● WHAT IS EXPECTED
From the line containing "Toggle the draw" down to the final line of the entries below, return each line exactly and drop the pictures.

··· THE DATA ···

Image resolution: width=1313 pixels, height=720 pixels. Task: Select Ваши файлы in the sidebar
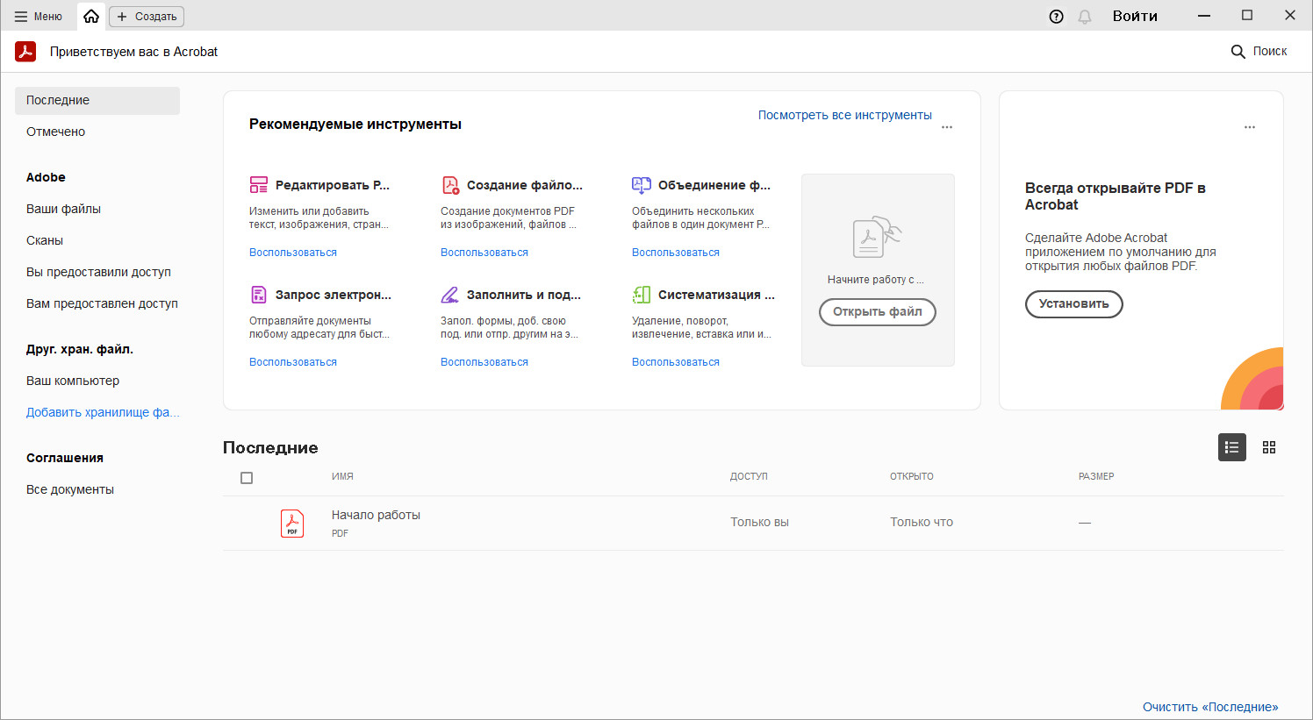tap(63, 209)
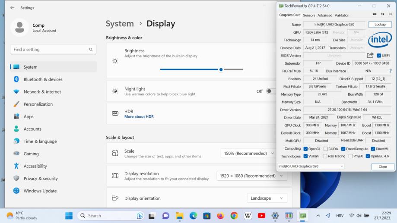The height and width of the screenshot is (223, 397).
Task: Open the GPU selection dropdown in GPU-Z
Action: click(311, 166)
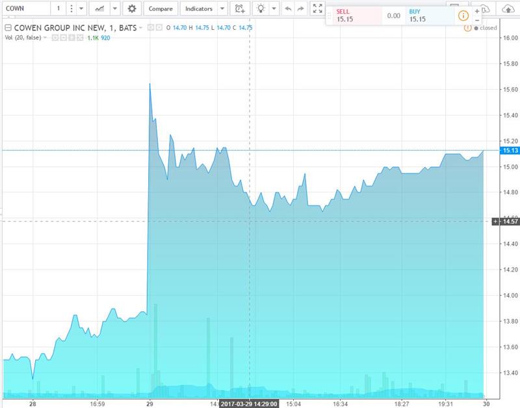
Task: Open chart properties gear icon
Action: 133,9
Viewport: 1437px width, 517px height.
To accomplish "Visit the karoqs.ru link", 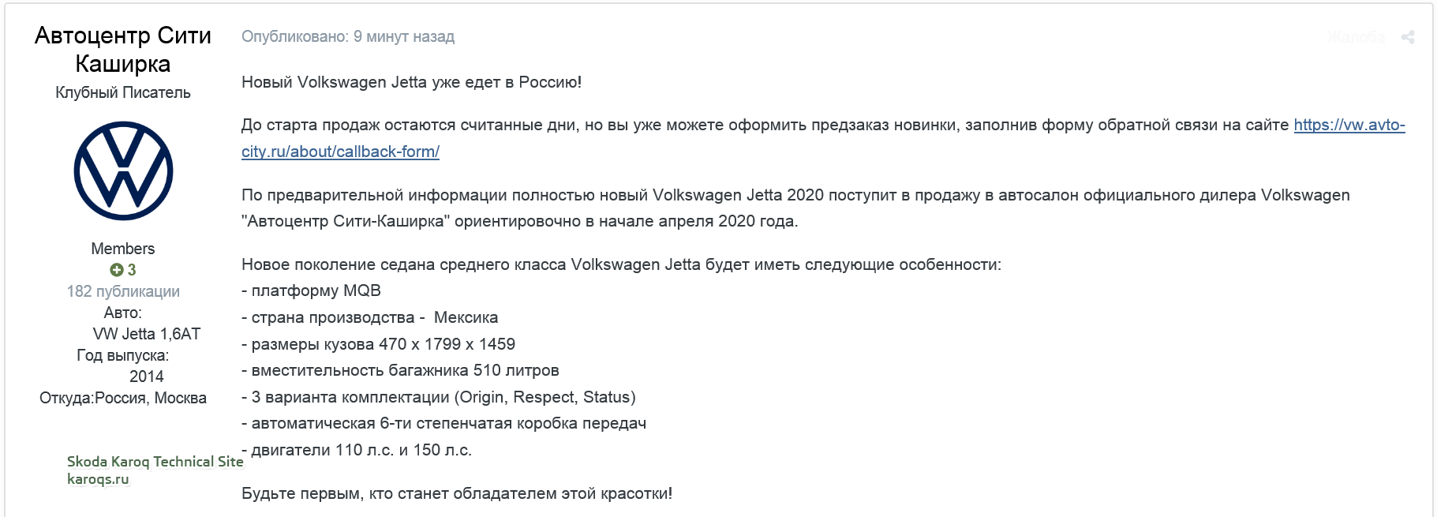I will tap(98, 479).
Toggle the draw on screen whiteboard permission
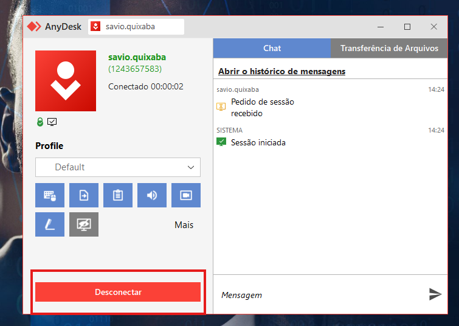 click(x=50, y=224)
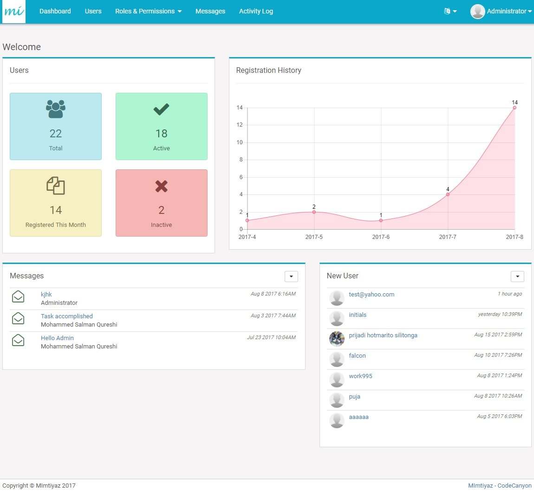Open the New User panel dropdown button
Image resolution: width=534 pixels, height=502 pixels.
pos(517,277)
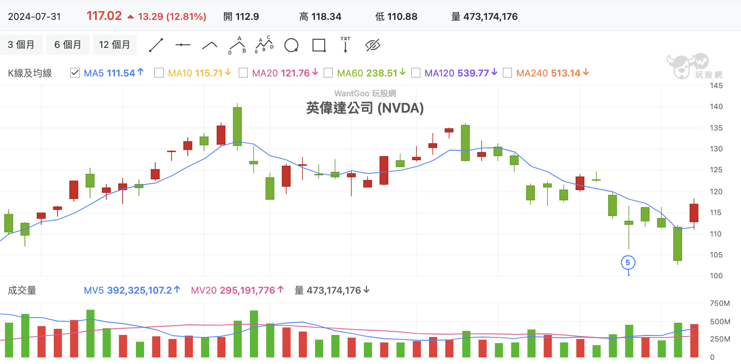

···

● SOLUTION TO THIS PROBLEM
Toggle the draw on screen whiteboard permission
 click(x=50, y=224)
Open the New User panel dropdown button
Image resolution: width=534 pixels, height=502 pixels.
pos(517,277)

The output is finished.